Friedlander said he engaged in extensive discussions with faculty to address their concerns, noting that most faculty members recognize the need for this sort of training program.
“We came up with a compromise to create opportunities and experiences for students that would have minimal impact on their primary research training mission but be substantive enough that they really get to interact with individuals from business, from industry, from government, from publishing, so they can develop their own network of contacts,” he said.
Most importantly, Carew said, faculty should be reinforcing the understanding that students who go into careers outside the academic arena are still delivering a great service and value to both the field and society. Carew has former students in a variety of career paths — professor, journal editor, lawyer, venture capitalist. “I consider all these students phenomenally successful,” he said. “They’ve found a way to take the training that we provided them and then go be citizens of the world and make a difference.”

Your task —
In the passage about training graduate students for careers beyond academia, copy out word for word the part that opens with the words "Friedlander said he" and closes with "of training program.".

Data records —
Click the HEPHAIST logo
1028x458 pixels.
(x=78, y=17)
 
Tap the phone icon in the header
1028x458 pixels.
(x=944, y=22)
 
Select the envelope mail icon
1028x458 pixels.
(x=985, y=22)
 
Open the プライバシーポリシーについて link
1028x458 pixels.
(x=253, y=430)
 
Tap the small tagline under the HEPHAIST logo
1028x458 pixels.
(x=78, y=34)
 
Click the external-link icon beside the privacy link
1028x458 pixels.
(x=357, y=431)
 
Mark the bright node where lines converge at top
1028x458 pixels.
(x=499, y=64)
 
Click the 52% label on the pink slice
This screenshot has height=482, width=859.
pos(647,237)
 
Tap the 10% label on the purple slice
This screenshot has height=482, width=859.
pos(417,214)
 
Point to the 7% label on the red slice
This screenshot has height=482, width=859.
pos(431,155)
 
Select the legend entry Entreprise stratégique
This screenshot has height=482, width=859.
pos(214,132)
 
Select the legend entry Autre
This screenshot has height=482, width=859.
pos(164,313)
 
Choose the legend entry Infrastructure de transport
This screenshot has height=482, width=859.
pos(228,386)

---

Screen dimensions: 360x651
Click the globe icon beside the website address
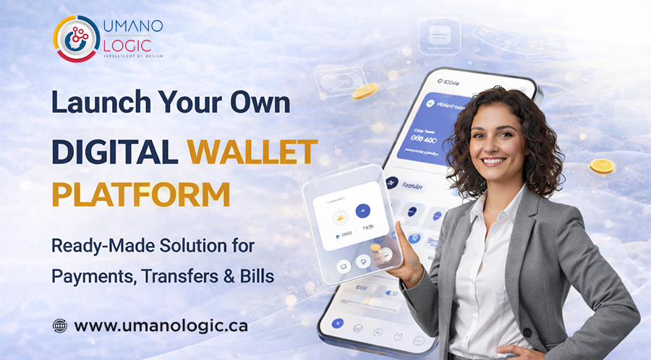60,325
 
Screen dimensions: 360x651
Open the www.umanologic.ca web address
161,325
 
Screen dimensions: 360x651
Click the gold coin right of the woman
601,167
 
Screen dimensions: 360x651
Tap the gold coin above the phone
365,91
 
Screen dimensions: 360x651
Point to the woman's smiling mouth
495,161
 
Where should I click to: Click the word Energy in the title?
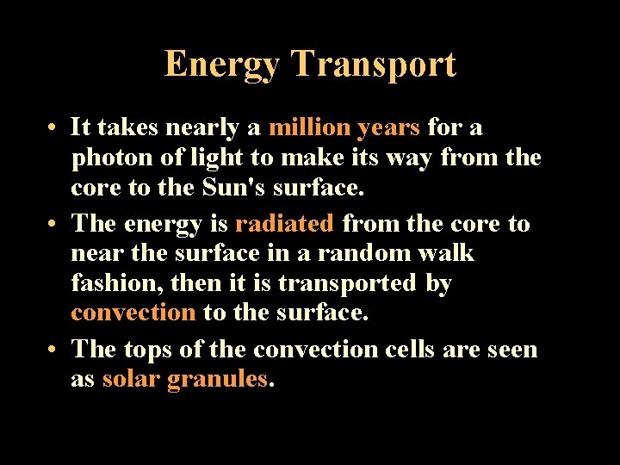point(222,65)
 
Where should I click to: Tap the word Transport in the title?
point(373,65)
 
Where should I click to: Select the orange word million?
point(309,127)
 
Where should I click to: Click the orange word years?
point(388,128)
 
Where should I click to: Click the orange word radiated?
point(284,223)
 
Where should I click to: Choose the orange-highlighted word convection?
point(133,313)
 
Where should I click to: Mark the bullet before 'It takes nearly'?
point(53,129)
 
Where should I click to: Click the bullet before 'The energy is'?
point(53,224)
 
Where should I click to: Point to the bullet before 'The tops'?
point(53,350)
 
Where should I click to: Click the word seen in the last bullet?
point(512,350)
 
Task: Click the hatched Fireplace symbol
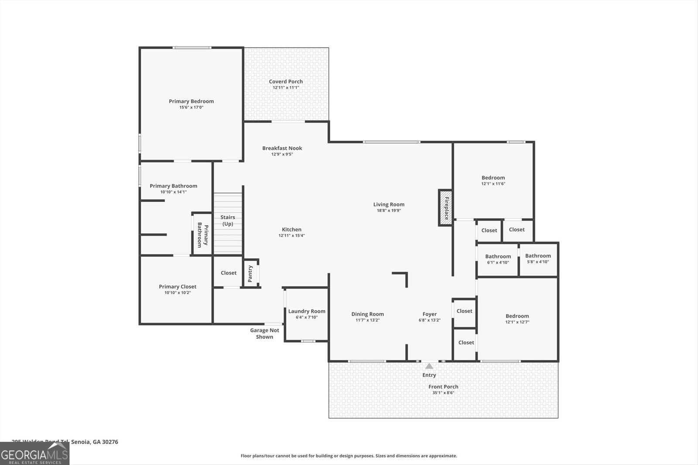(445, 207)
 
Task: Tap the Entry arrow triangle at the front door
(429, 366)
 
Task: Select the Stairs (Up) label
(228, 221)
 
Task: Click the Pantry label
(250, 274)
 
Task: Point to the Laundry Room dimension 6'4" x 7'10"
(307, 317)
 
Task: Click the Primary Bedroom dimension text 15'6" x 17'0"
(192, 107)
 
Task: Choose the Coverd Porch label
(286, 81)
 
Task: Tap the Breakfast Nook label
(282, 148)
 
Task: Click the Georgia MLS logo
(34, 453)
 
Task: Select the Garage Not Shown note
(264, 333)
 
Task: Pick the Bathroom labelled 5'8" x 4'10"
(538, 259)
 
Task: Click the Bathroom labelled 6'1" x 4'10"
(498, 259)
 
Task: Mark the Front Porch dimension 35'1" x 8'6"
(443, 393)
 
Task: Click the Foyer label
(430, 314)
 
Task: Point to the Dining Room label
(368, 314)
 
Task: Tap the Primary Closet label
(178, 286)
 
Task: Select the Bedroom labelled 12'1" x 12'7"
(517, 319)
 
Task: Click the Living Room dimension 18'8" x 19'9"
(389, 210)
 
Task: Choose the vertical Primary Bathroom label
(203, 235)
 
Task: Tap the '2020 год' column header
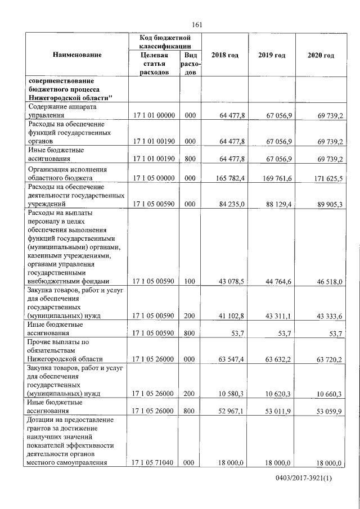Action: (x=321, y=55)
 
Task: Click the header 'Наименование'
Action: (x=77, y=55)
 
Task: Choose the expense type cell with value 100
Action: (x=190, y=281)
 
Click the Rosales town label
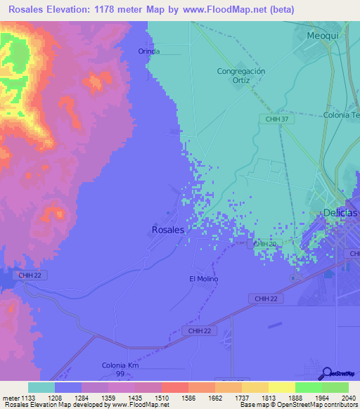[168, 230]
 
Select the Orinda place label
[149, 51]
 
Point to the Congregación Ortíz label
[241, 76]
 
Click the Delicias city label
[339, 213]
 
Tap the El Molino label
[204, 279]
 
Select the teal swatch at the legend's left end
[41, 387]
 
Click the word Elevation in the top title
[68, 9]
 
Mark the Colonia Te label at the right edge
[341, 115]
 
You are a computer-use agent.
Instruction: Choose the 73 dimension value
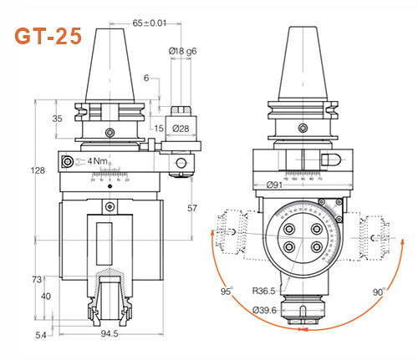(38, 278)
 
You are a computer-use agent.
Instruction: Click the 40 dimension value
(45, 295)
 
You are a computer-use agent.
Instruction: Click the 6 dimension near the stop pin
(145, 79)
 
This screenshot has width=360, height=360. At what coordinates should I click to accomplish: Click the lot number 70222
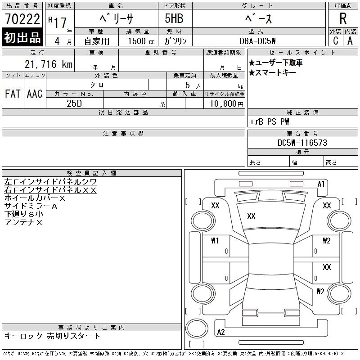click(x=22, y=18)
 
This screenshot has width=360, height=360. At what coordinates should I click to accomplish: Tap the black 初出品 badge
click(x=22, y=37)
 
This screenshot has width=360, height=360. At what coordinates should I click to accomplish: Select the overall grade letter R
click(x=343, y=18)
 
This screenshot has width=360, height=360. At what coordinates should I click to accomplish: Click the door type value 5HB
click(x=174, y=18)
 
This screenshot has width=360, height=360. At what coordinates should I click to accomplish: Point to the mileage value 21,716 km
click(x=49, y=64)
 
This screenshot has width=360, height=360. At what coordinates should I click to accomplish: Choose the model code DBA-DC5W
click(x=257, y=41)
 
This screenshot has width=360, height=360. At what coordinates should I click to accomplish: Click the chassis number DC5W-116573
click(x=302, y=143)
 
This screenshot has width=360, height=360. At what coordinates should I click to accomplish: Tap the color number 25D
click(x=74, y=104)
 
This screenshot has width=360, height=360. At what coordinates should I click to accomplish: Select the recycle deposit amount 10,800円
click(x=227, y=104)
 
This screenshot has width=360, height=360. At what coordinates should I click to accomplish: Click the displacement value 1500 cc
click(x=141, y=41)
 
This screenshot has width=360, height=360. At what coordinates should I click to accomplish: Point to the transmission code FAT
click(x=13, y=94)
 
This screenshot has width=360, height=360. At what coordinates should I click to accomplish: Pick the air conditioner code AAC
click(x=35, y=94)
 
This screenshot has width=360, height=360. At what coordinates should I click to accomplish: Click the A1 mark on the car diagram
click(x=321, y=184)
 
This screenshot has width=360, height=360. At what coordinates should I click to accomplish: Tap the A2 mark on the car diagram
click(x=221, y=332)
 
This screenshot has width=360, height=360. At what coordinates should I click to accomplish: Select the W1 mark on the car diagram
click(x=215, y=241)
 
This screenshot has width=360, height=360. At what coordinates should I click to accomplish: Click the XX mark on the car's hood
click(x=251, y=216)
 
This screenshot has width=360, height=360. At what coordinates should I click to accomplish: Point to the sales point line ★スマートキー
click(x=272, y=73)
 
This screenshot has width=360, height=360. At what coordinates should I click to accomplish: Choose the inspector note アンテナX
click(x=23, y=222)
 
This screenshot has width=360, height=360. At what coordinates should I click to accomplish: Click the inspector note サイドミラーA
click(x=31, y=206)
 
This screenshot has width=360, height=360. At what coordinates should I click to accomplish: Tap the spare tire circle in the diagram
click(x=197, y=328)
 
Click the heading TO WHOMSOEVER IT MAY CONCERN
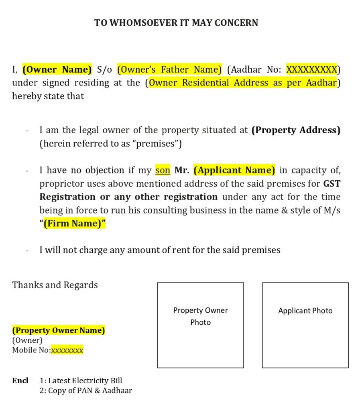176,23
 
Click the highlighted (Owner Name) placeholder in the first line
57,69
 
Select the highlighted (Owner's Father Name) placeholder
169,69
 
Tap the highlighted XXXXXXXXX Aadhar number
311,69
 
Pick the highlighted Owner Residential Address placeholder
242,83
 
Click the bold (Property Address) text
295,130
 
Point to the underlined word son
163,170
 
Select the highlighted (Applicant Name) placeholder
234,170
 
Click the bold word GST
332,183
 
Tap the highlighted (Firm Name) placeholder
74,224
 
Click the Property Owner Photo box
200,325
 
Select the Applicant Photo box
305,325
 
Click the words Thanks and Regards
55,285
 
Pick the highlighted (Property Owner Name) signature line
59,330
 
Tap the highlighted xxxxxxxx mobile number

Task result —
Friedlander said he engaged in extensive discussions with faculty to address their concerns, noting that most faculty members recognize the need for this sort of training program.